Les cartels mexicains de la drogue, grands pourvoyeurs du marché nord-américain, empocheraient 10 à 30 milliards de dollars de profits annuels. Au moment où le Mexique était en pleine crise financière (1995), l'argent blanchi aurait représenté l'équivalent de ses exportations de pétrole.
Ces deux estimations - parmi beaucoup d'autres - illustrent l'essor sans précédent qu'a enregistré le trafic de drogue aux cours des années 80 et 90. Il ne s'agit pourtant que de la partie émergée de l'iceberg.
L'influence politique des réseaux criminels, observée au niveau local mais aussi régional et national, pose évidemment la question du décalage entre la loi et son application.

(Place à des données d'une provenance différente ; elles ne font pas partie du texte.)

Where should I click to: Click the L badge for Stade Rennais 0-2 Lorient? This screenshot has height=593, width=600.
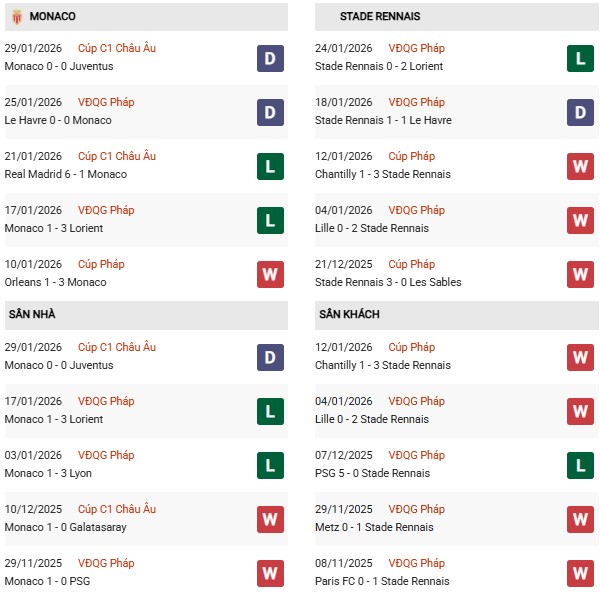click(581, 58)
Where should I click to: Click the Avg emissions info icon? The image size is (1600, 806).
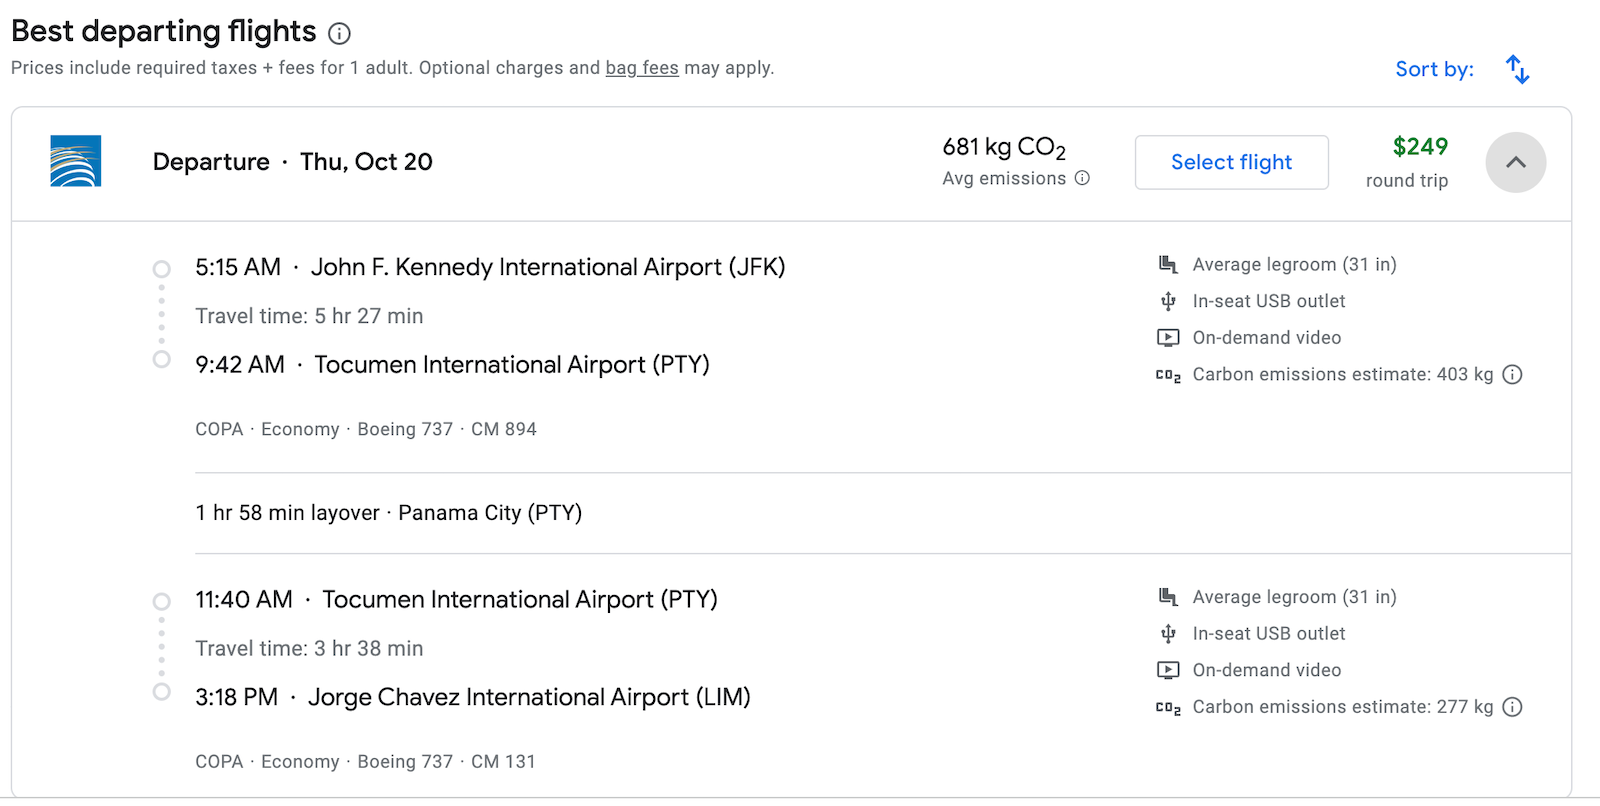1083,179
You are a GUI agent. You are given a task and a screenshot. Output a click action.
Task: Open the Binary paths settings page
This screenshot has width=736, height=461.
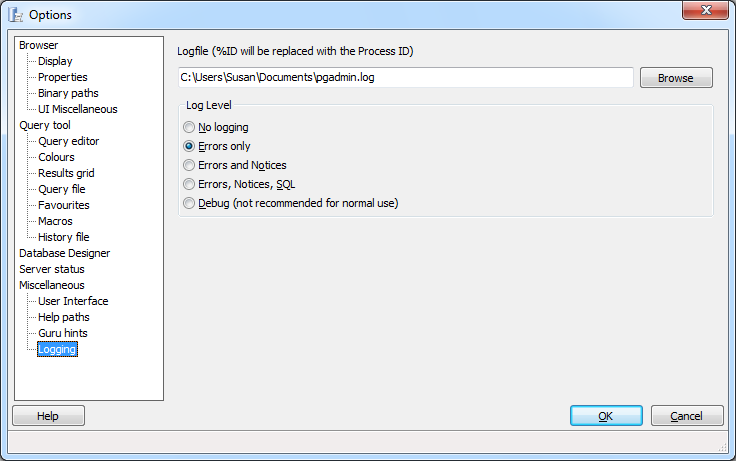tap(68, 93)
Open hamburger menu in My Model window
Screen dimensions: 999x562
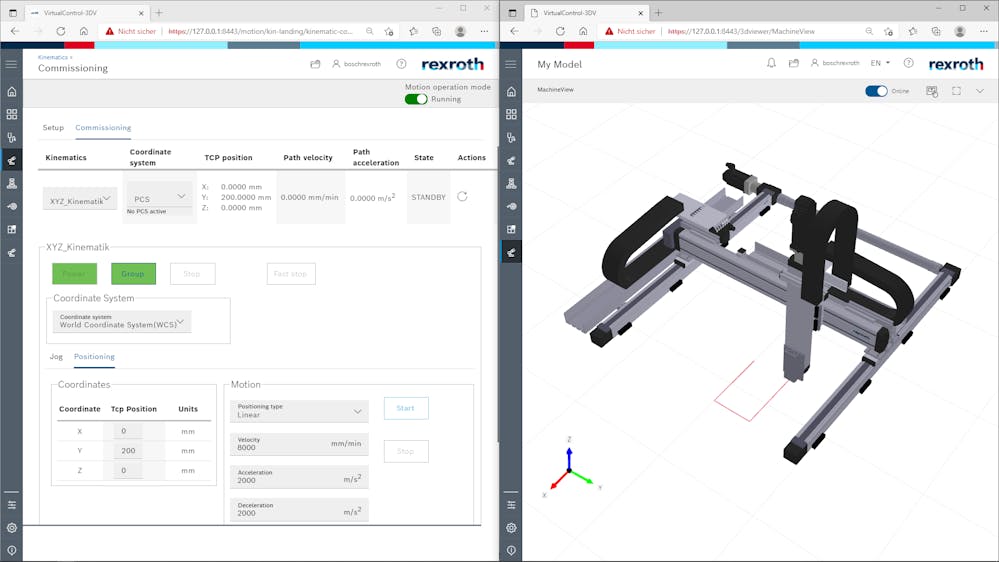(x=511, y=64)
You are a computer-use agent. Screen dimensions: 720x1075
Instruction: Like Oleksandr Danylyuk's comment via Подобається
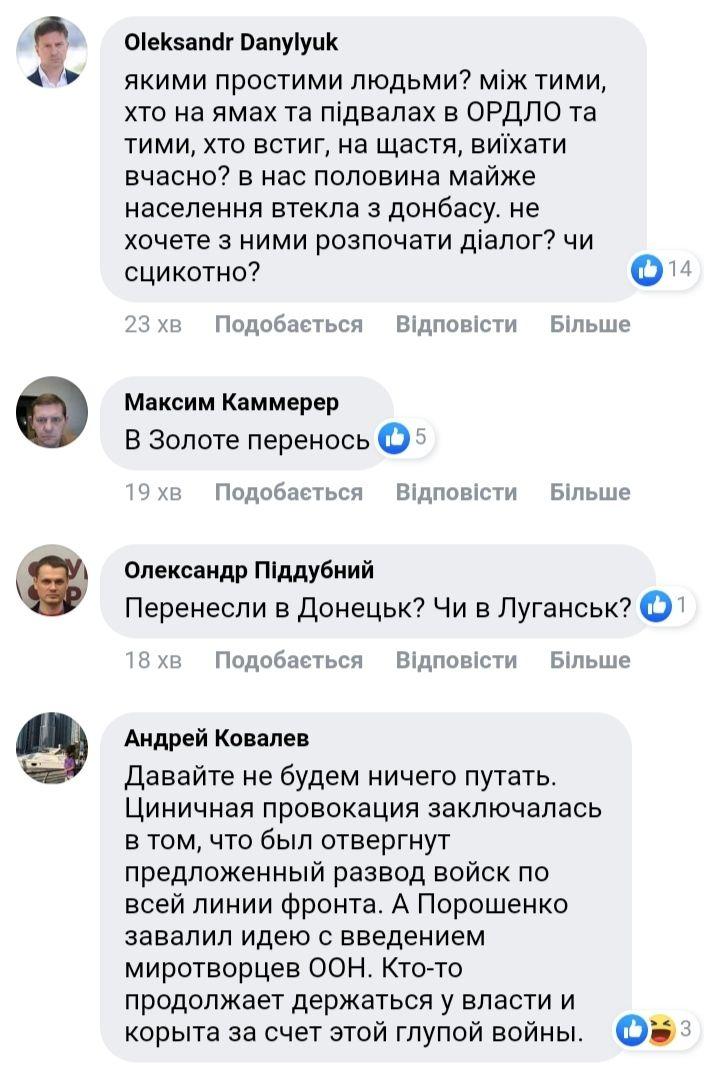pos(288,324)
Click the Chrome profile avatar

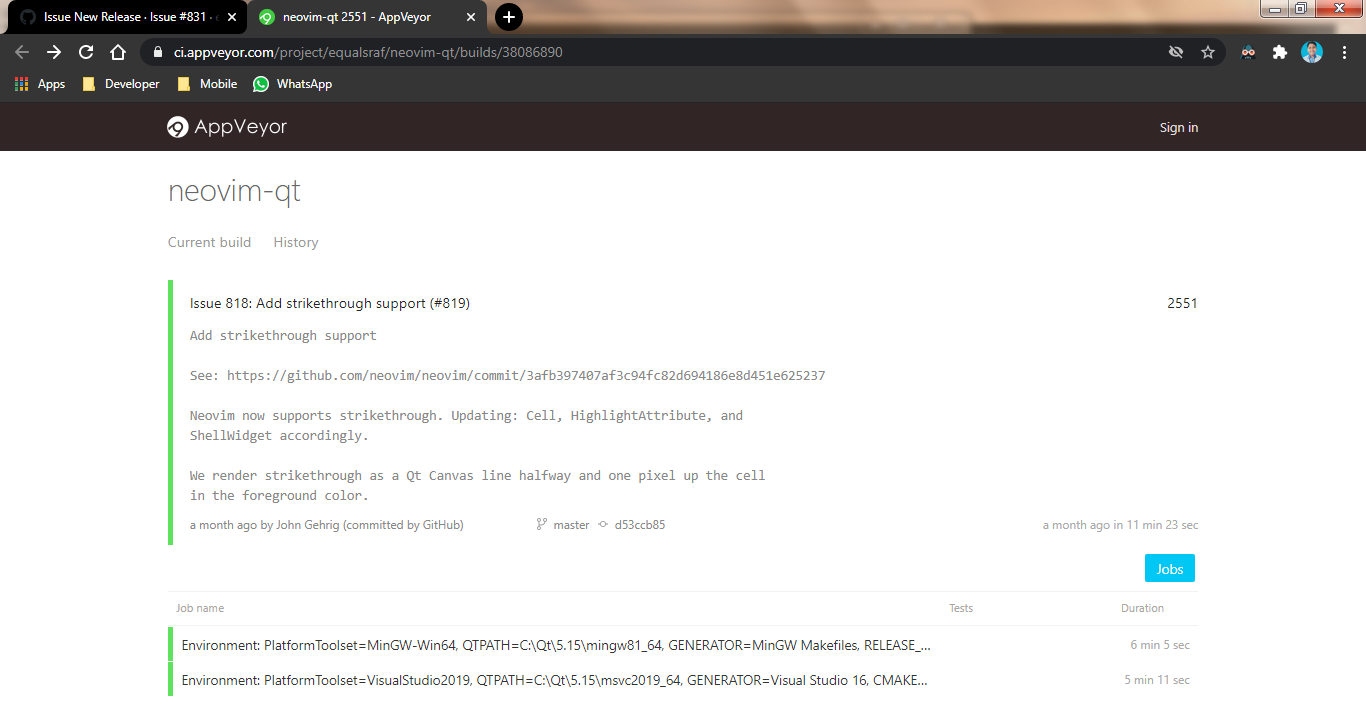[1311, 52]
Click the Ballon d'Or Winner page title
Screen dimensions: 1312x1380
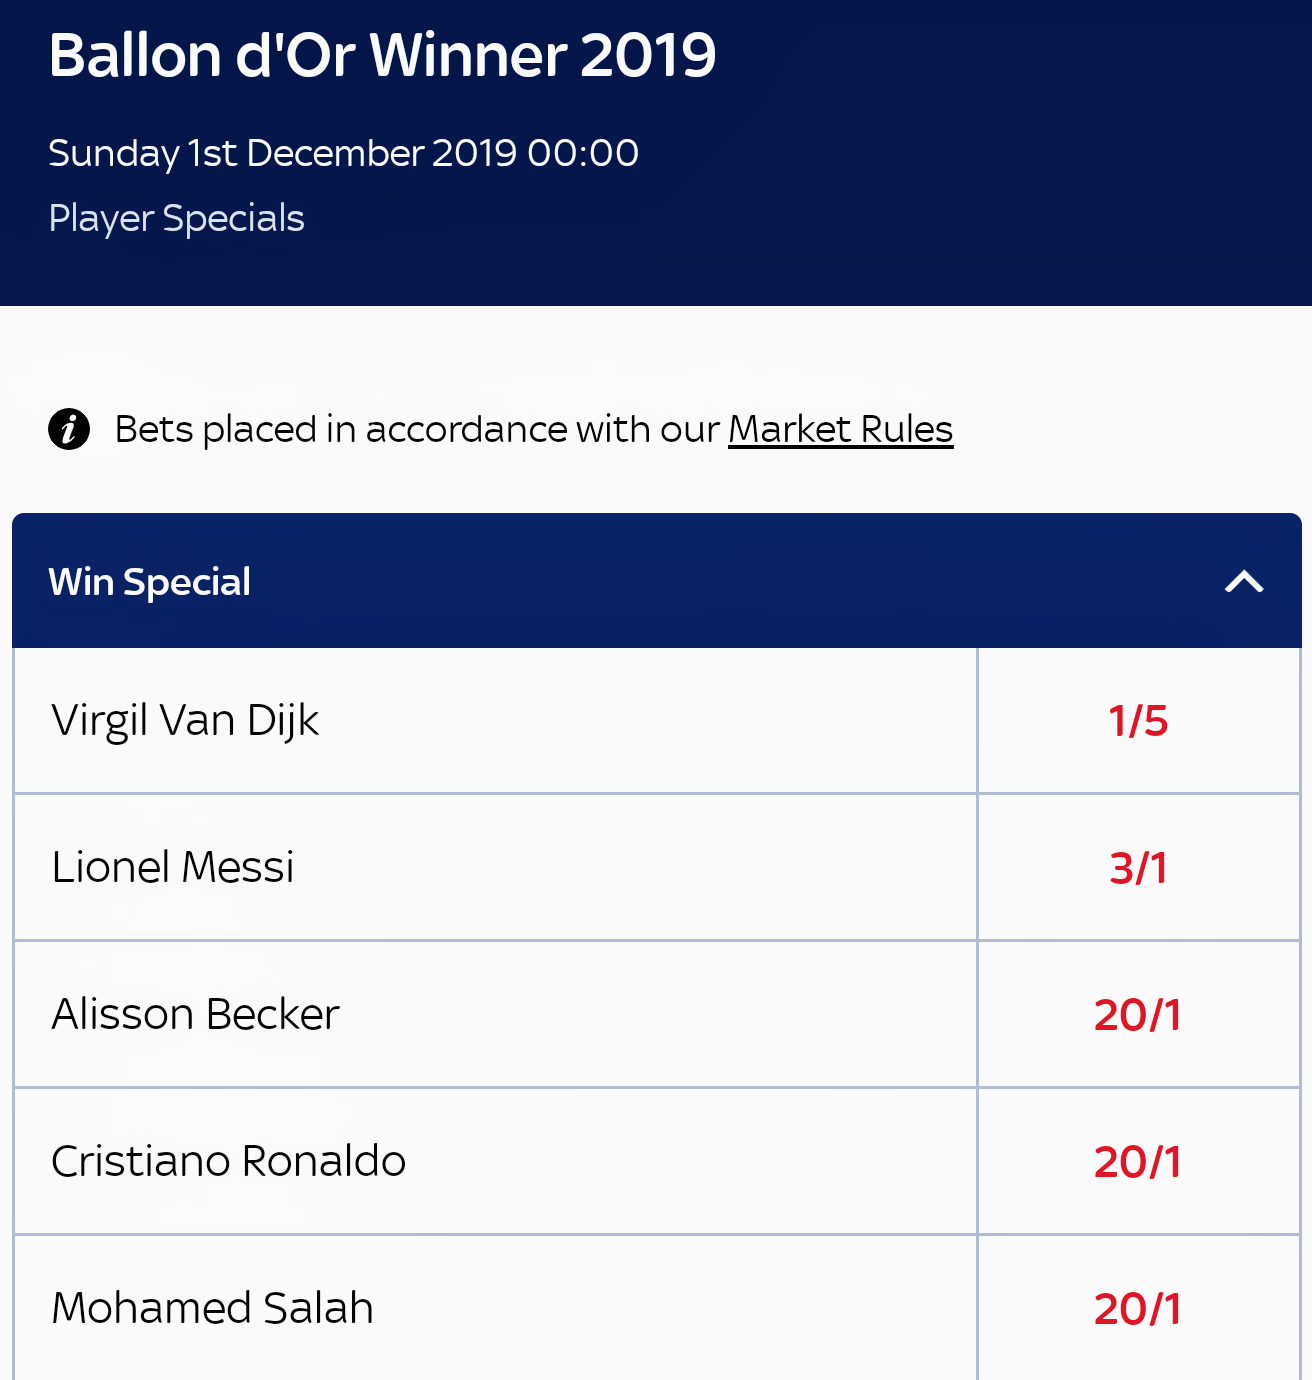tap(310, 55)
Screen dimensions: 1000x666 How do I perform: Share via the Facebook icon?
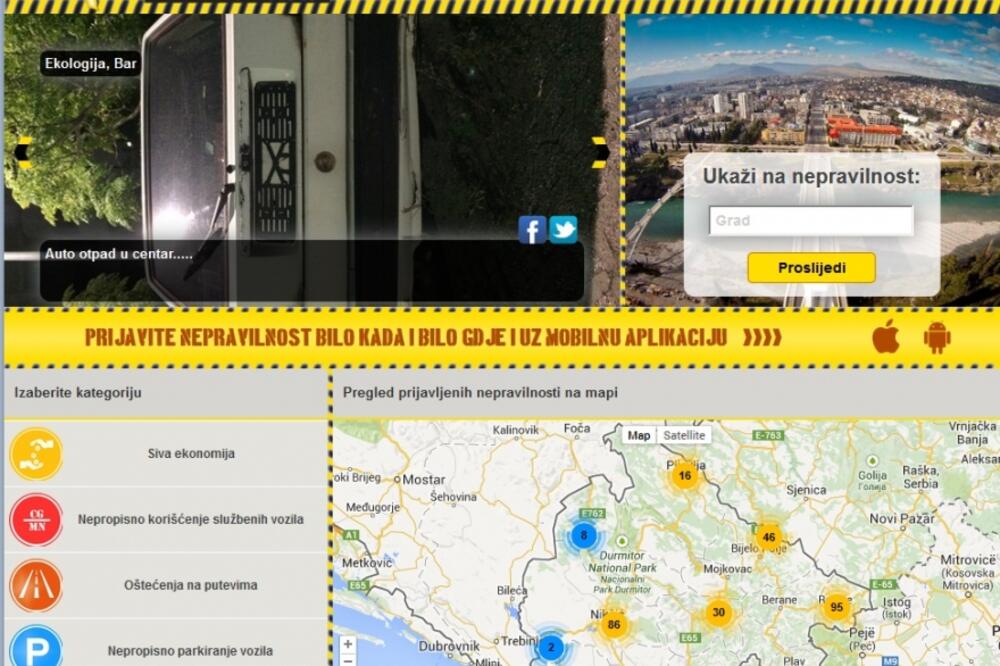[531, 229]
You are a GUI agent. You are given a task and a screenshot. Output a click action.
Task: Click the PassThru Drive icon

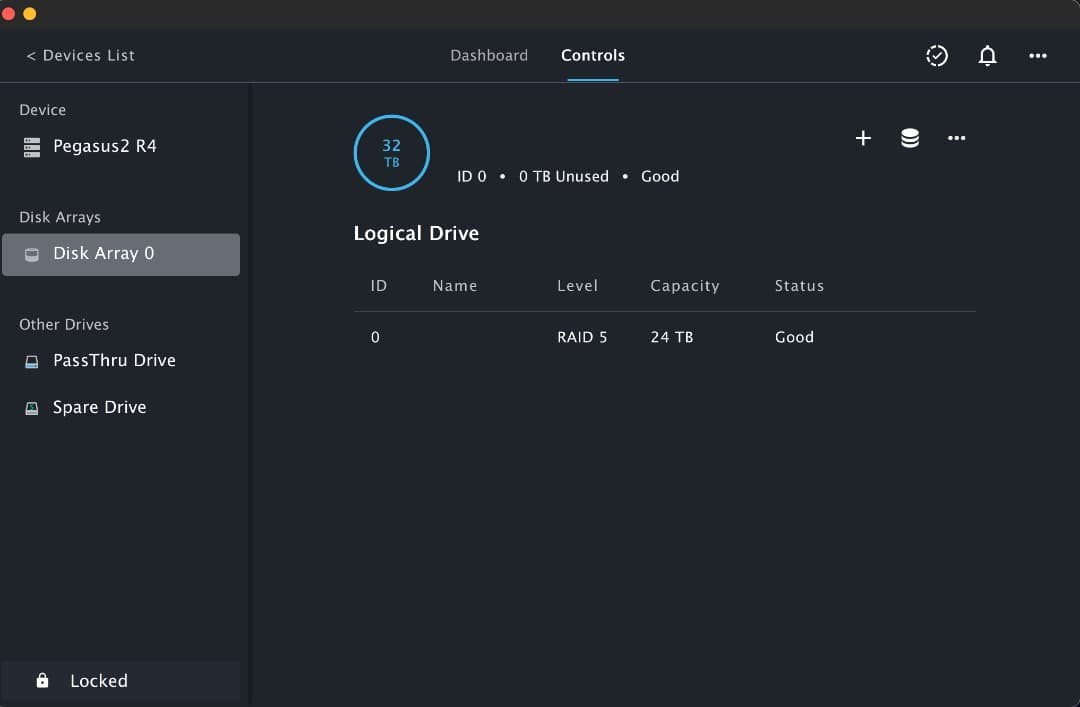coord(31,360)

Seul le menu fretin des trafiquants semble subir les foudres de la répression; les institutions policières et judiciaires paraissent incapables d'intervenir dans certains milieux économiques et politiques. À un tel point que c'est parfois la légitimité même des institutions qui risque d'être mise en cause. Les situations où on constate une "perversion de l'Etat de droit" - exécutions extra-judiciaires opérées par les forces de l'ordre sous forme d'arrestations qui se terminent toujours mal pour les délinquants - ne valent pas mieux pour l'avenir des sociétés concernées.